【中嶋憲武✕西原天気の音楽千夜一夜】
舟木一夫「銭形平次」
憲武●十手が好きなんです。持ってると落ち着くと言いますか…。十手片手にテレビ見たり…。仲見世の小山商店にはいい十手が置いてあります。持ち歩きは軽犯罪法に触れるのでご法度です。家で静かに楽しむ。それが現代の十手です。という訳で、舟木一夫「銭形平次」。
憲武●はい。ある年代以上の皆さまにはよくご存知の、テレビドラマの主題歌です。いいですね。この和と洋の入り混じった感じ。作詞は関沢新一、作曲は安藤実親です。関沢新一はゴジラシリーズや岡本喜八の映画などの脚本家で、作詞も結構手がけています。美空ひばり「柔」、都はるみ「涙の連絡船」などです。作曲の安藤実親は美空ひばり「柔」、こまどり姉妹や水前寺清子などで作曲を担当してます。1966年リリースですね。

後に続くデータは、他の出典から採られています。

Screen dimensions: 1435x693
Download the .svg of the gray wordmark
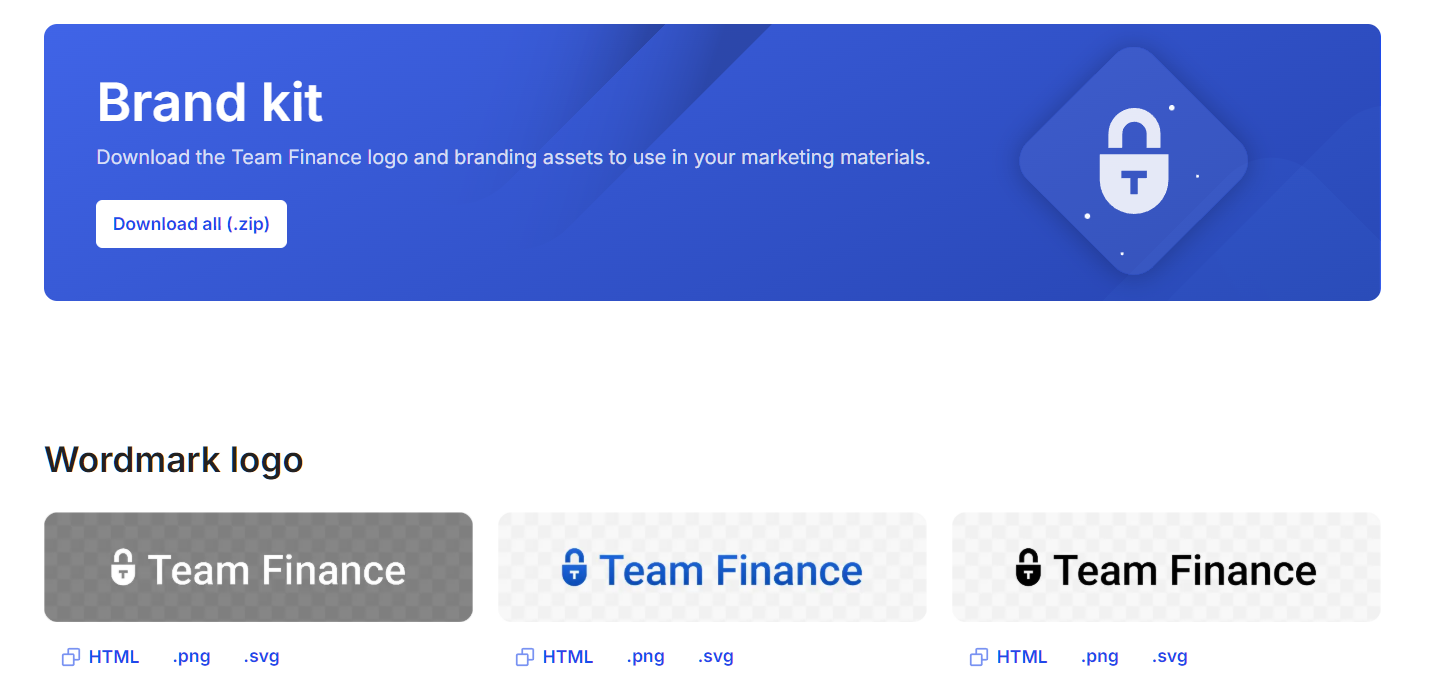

天気●いやいや、そんなことより、お茶の間に十手があるってところが引っかかって、曲どころじゃないんですけど?
憲武●そうですか? 孫の手にもなりますよ。一番の歌詞の、「男だったら 一つにかける かけてもつれた謎を解く」のですね、最後の「謎を解く」を小さい頃、空耳で「謎お徳」という女性キャラクターだと思ってました。
天気●「蛍の光」の「明けてぞ今朝は♪」を聞いて、「ゾケサ」ってどんな生物なんだろう? と想像した蓮實重彦みたいなもんですね。
憲武●「ゾケサ」ですか。見てみたいですね。この曲のなにがいいって、バスクラリネットと三味線の掛け合いがとてもいいんです。これはもう和ジャズでしょう。ストリングスセクションとブラスセクションも、いい味出してますね。
天気●バスクラリネット、いい音色ですね。ジャズかどうかはわかりませんが。甲高いトランペットほかホーンセクションと三味線のからみも、安定のアンサンブルです。「三味線ブギ」以来の伝統ですね。
憲武●舟木一夫は1963年に、「高校三年生」でデビューして、その年に「修学旅行」「学園広場」とヒットを出してます。ぼくは1曲めと2曲めはよく知ってますが、三曲めはあまり聞いたことないです。「修学旅行」は、中三の修学旅行の何日か前に、音楽の時間に先生に教えてもらいまして、みんなで歌いました。♪若いぼくらの修学旅行~。
天気●1曲めは知ってますよ。2曲め、ぜんぜ知らない。というか、憶えてない。
憲武●なるほど。ぼくも先生に教えてもらわなかったら、知らなかったでしょう。舟木一夫の声というより、先生の声でよく覚えてます。「銭形平次」の舟木一夫の歌唱は、声に表情があっていいんです。すごく粋を感じるところもあるし、感情の表現が細かいんですよね。この曲を歌うと、歌う人は陶酔しちゃうと思うんですよ。そういう節回しなんですね。YouTubeに福山雅治がギター1本でカバーしてる動画が上ってますが、やはり陶酔してます。
天気●短調からサビで同キーの長調になる。よくある転調ですが、そのへんも本人の気持ちよさの原因の一つかも。
憲武●明るく歌い上げる、って感じですね。テレビで捕物帖をやってない昨今です。なにか一つ、生活に欠けてるものを感じていたんですが、捕物帖を観てないんですね。最近のキャストで捕物帖を観たくもあり、観たくなくもあり、心は複雑です。